Suitengu said:3*integral [ (e^6x)/(1+e^12x)] dx
Im stuck there. I thought I would get to something which I could integrate but I am at a loss.
Suitengu said:I don't think that anything works as I did see that route as well. As a matter of fact the only thing i saw was u = 1 +e^12x but that does work as the derivative of that is 12e^12x which is not in the numerator and from what I see, I doubt I can arrange the numerator to look like that.
Suitengu said:O.O. whoops you are right. then that would be
u = e^6x
du = 6e^6x dx
3*(1/6)*integral [1/(1+u^2)] which is a inverse trig integral.
(1/2)*arctan(u)
(1/2)*arctan(e^6x)
aright thanks man. How do I signal that I have gotten help and found a solution again?
The purpose of integrating 9/(3e^-6x + 3e^6x) is to find the area under the curve represented by the function. This is useful in many fields of science, such as physics, chemistry, and engineering, where the integration of a function can provide valuable information about the behavior of a system.
To solve the integration of 9/(3e^-6x + 3e^6x), you can use the substitution method. Let u = 3e^-6x, then du = -18e^-6x dx.
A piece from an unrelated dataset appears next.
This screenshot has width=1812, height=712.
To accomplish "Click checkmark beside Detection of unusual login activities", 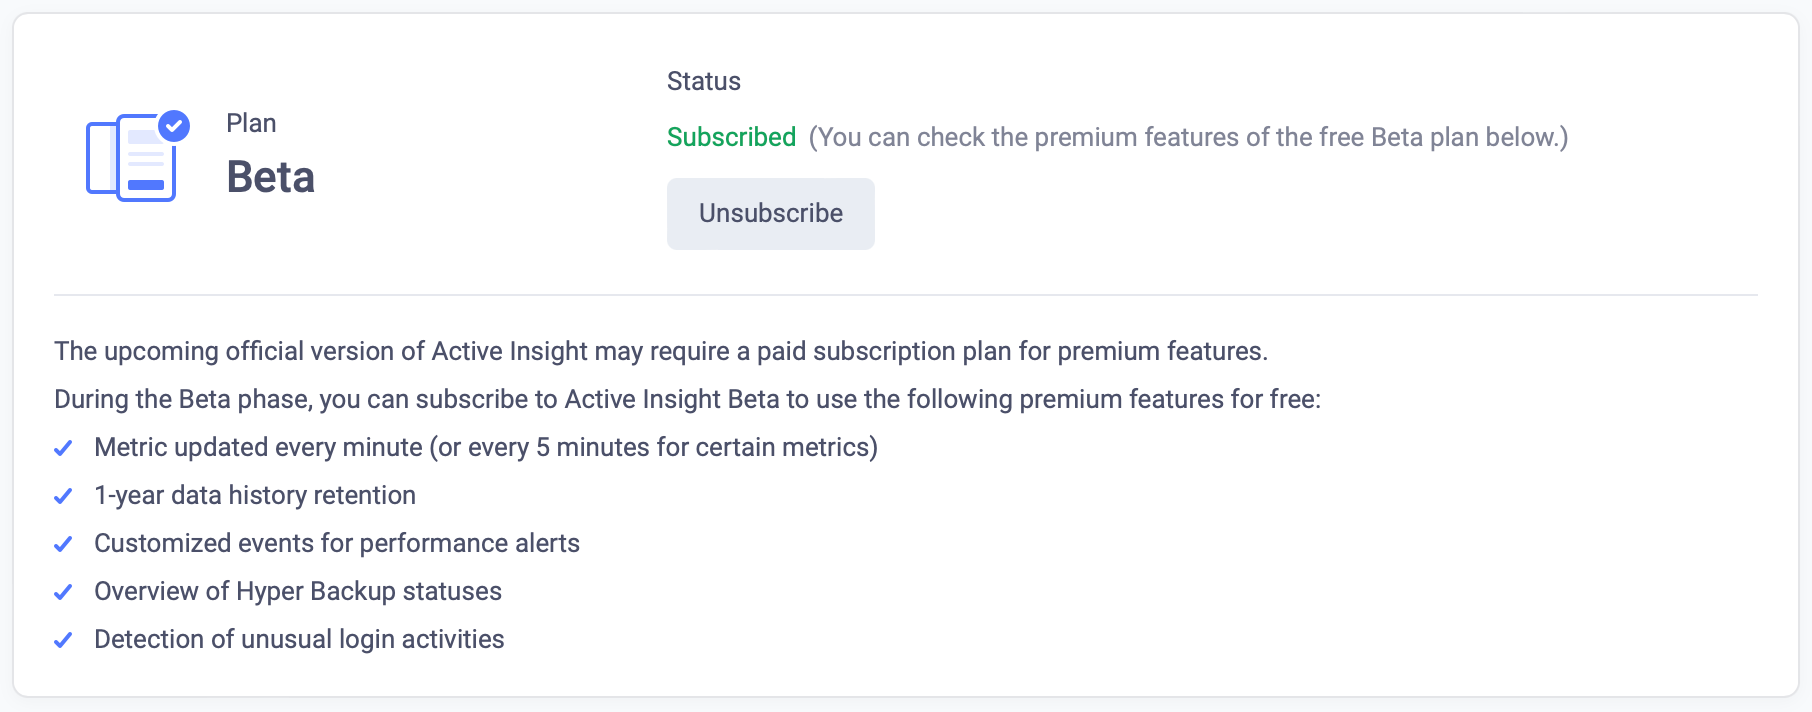I will tap(63, 640).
This allows us to rewrite the integral as 9/(-18u + 3u) = 3/(2u), which can be easily integrated. After integrating, substitute back in u to get the final answer.
Yes, there are other methods that can be used to solve this type of integral, such as integration by parts or the use of trigonometric substitutions. However, the substitution method is the most straightforward and efficient method for solving this particular integral.
The limits of integration for 9/(3e^-6x + 3e^6x) will depend on the specific problem you are trying to solve. In general, the limits of integration will be determined by the range of values for x that are relevant to the problem at hand.
The integration of 9/(3e^-6x + 3e^6x) can be applied in many real-world situations, such as calculating the amount of drug in a patient's bloodstream over time, determining the rate of radioactive decay in a sample, or finding the work done by a varying force. In general, any situation where you need to find the area under a curve can be solved using integration.